To figure out the flaw in Infineon’s RSALib, let’s first look at properly generating RSA keys. [Disclaimer: Don’t use this blog post as reference for implementing this.] The public modulus $N$ is the product of two large primes $P, Q$ of roughly equal bit size. You can constrain the bit size of $P, Q$ and $N$ by uniformly selecting primes $P$ and $Q$ from a suitable interval $I$.

The easiest way to uniformly select an element with a given property $T$ in an
interval $I$ is rejection sampling:^{1}
Uniformly select *any* element $x \in I$ (easy), check whether the property
$T(x)$ holds (hopefully easy), restart if it doesn’t.
The average number of iterations rejection sampling needs is inversely
proportional to the probability of a random $x \in I$ having the property.
The prime number theorem tells us that the probability of a random number
smaller than $N$ being prime is $\frac{1}{\log N}$.
For generating primes using rejection sampling this gets us a number of
iterations that grows linearly with the bit size.

This is already quite efficient, but can be optimized. A simple way to halve the expected number of required iterations is to sample a uniform odd number instead of any number within $I$. A further improvement would be to uniformly sample an odd number that is not divisible by three, but this already isn’t as straight forward anymore. It’s possible to continue like this by constructing and uniformly sampling more and more intricate subsets of $I$ that still contain all primes of $I$. But it is also getting harder to correctly do this, while the possible speedup is getting smaller and smaller.

This looks like a good place to screw up key generation, so let’s keep that in mind and look at the RSALib generated keys again. Assuming $P$ and $Q$ are generated independently and $N \bmod p_i \in R_i$, there must be a $R’_i$ so that $P \bmod p_i \in R’_i$ and $Q \bmod p_i \in R’_i$, i.e. $N$ can only be restricted modulo a small prime if $P$ and $Q$ also are. As any combination should be possible, we expect $R_i = \{ab \bmod p_i \mid a, b \in R'_i \times R'_i \}$ .

Playing around with the numbers in the detection code quickly shows that multiplying any two numbers in $R_i$ always results in another number in $R_i \pmod{p_i}$. Together with $1 \in R_i$ for all $R_i$, this lead me to assume $R’_i = R_i$. I didn’t rule out other possibilities in general, but for $R_0 = \{1, 10\}$ nothing else would work.

The next step was to identify what lead to the specific sets $R_i$.
We start with some observations:
As $R_i$ doesn’t contain zero, it is a *subset* of $\zzm{p_i}$, the
multiplicative group of integers modulo $p_i$.

> [Supplied information]
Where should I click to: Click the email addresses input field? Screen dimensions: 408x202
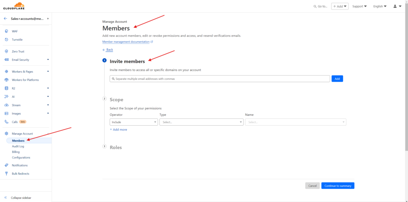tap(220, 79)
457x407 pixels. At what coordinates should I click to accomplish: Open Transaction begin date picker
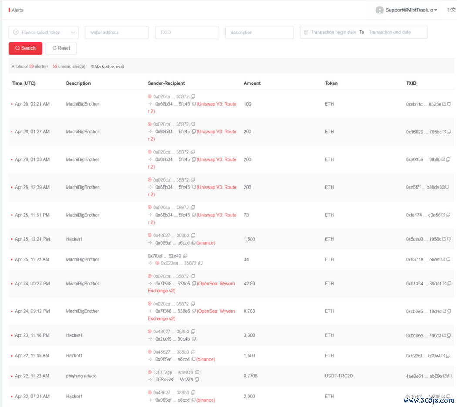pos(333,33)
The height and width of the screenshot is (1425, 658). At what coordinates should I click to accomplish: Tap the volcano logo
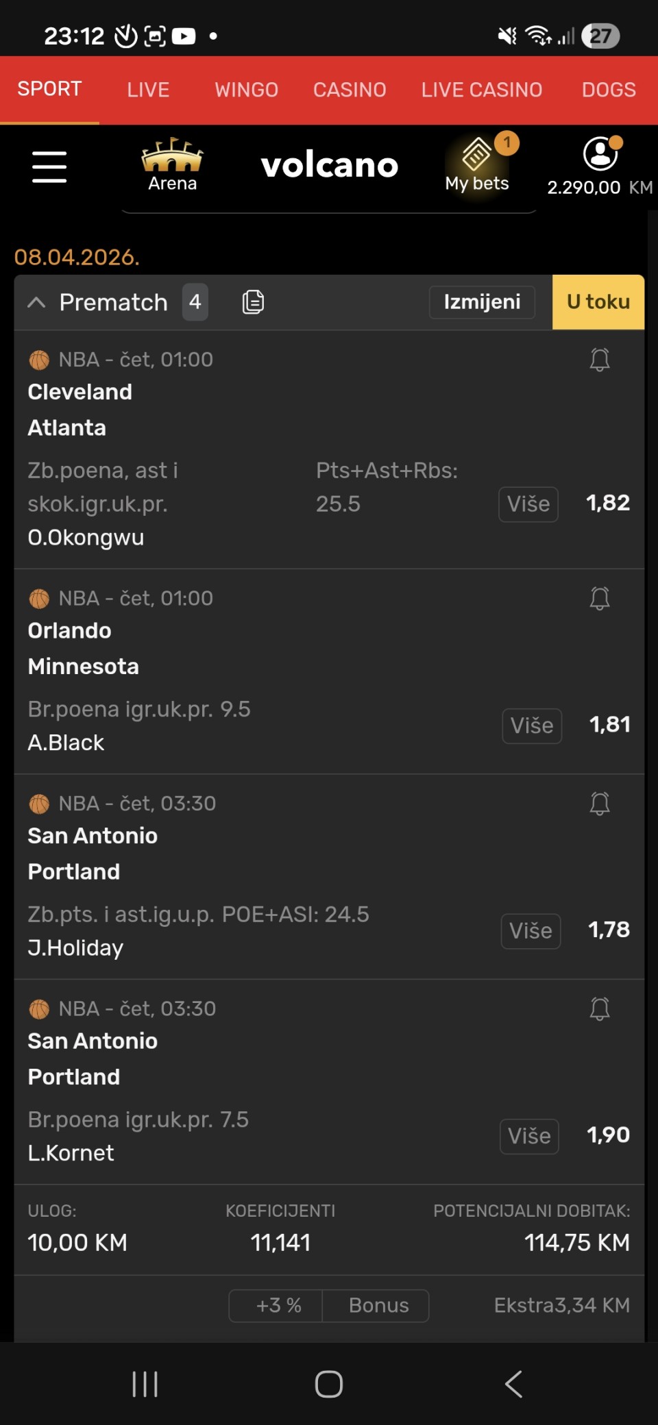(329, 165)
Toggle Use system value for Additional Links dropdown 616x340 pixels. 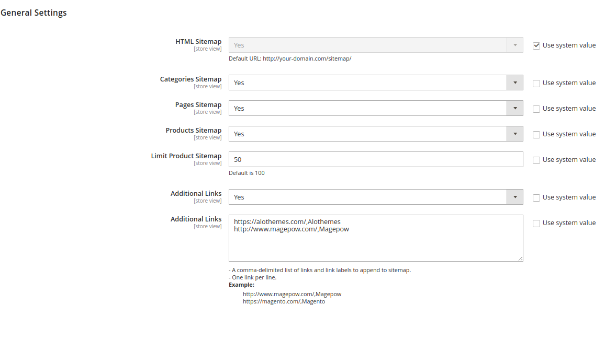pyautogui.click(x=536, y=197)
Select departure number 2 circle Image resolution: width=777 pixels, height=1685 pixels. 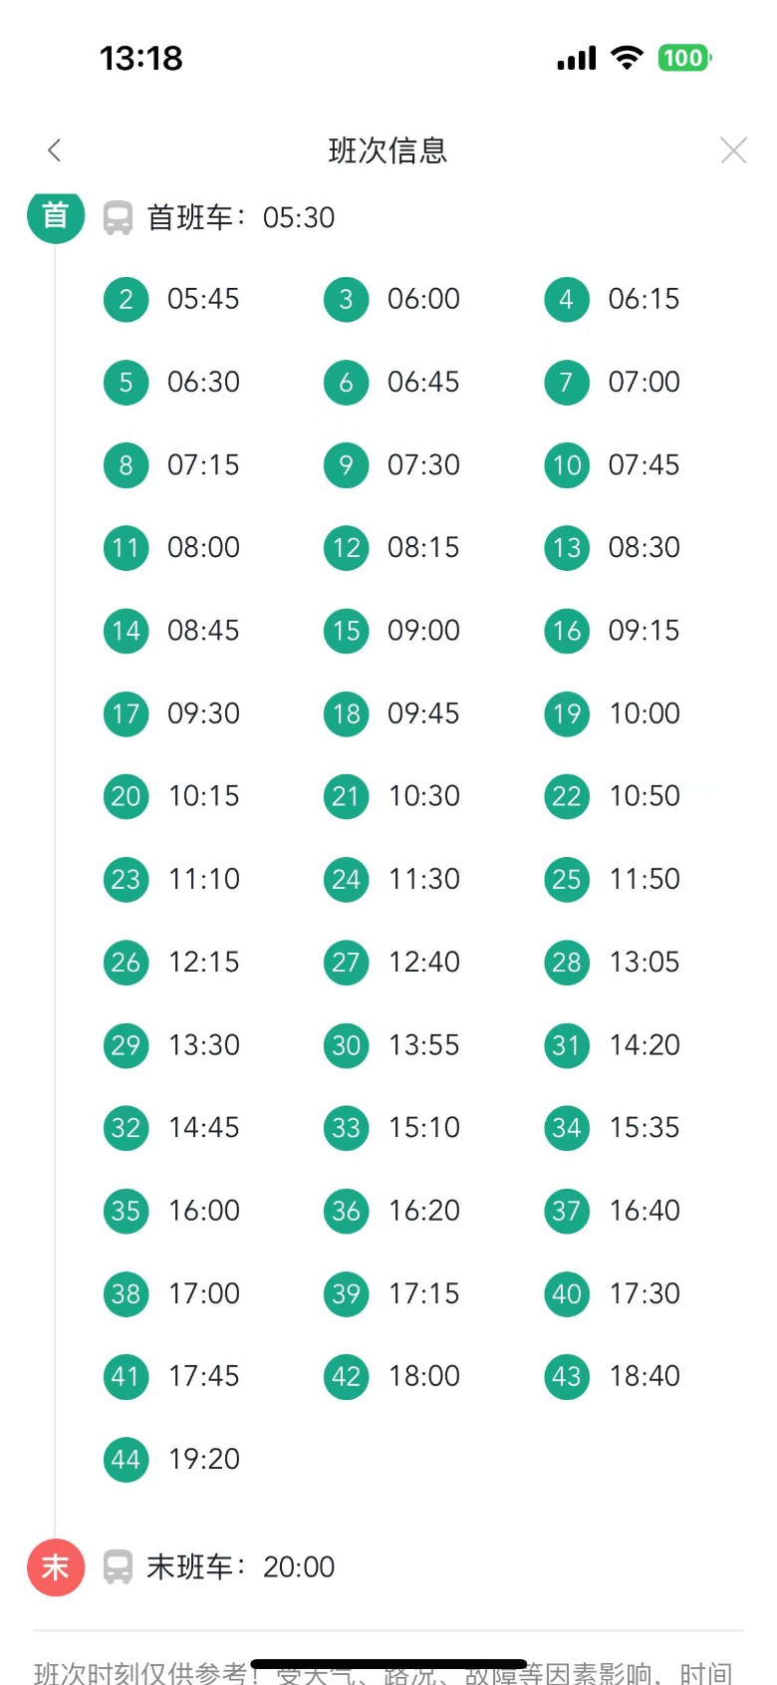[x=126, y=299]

==

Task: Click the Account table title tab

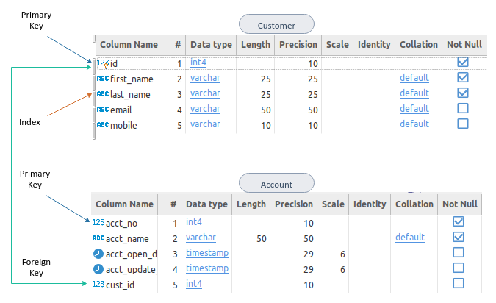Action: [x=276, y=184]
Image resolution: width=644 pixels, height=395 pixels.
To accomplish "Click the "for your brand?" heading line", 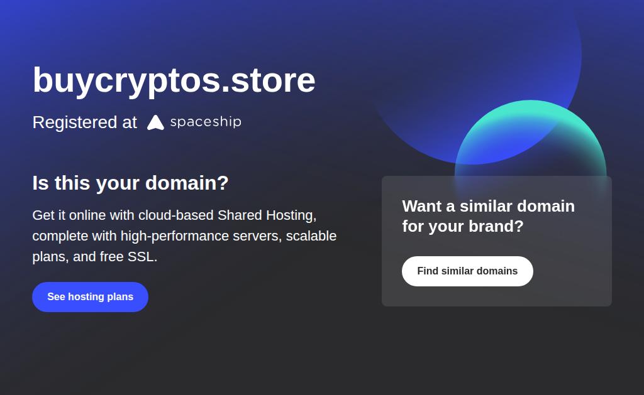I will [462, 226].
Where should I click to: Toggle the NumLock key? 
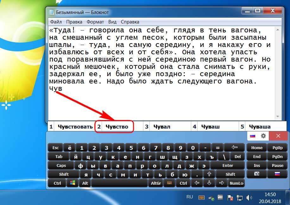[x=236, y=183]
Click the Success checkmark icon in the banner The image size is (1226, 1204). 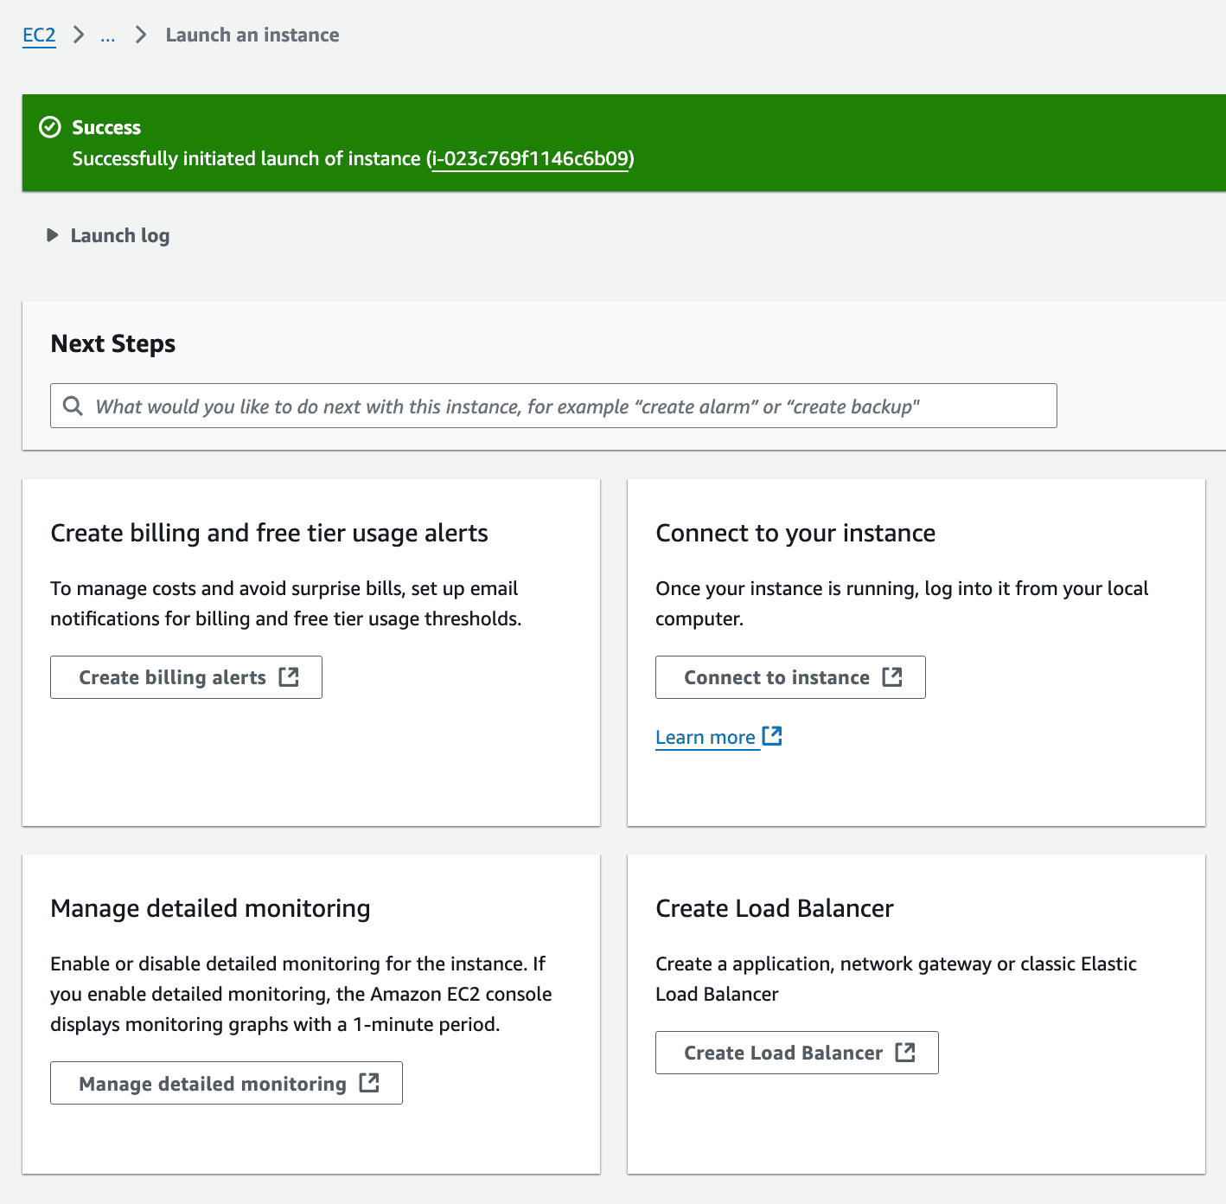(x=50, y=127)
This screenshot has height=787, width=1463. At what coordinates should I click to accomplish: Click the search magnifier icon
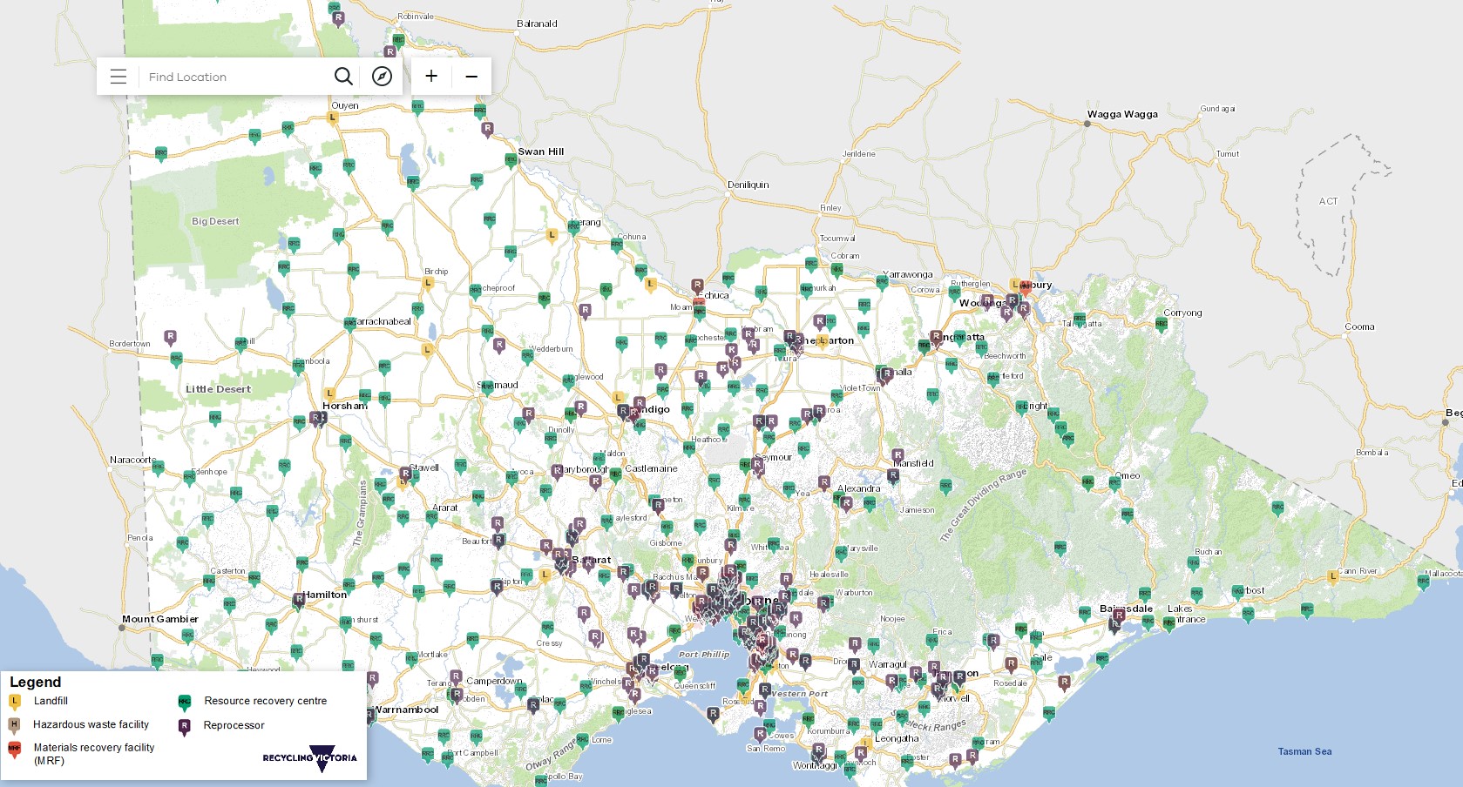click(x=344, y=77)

--

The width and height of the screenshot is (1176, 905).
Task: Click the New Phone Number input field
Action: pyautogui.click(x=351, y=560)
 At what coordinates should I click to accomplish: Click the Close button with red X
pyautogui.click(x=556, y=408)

> [What you need to do]
Continue the passage on the flaw in Infineon's RSALib key generation, starting after its last sentence.

> [Answer]
We also discovered that $R_i$ is closed under multiplication modulo $p_i$.
This makes $R_i$ also a *subgroup* of $\zzm{p_i}$.
As $p_i$ is a prime, $\zzm{p_i}$ is a cyclic group, and thus $R_i$ is also a
cyclic group.
In particular this means there is a generator $a_i$, so that
$R_i = \{a_i^k \mid k \in \mathbb Z \}$
.

This is not exciting yet, but so far we only looked at what happens modulo individual small primes. I considered it much more likely that the RSALib code worked modulo the product $M$ of several small primes.

At that point I was thinking this: If, modulo a small prime $p_i$, all possible values are generated by an element $a_i$ that is not a generator for the whole group $\zzm{p_i}$, could it be that, modulo $M = \prod_i p_i$, all possible values are also generated by a single element $a$, so that $a_i = a \bmod p_i$?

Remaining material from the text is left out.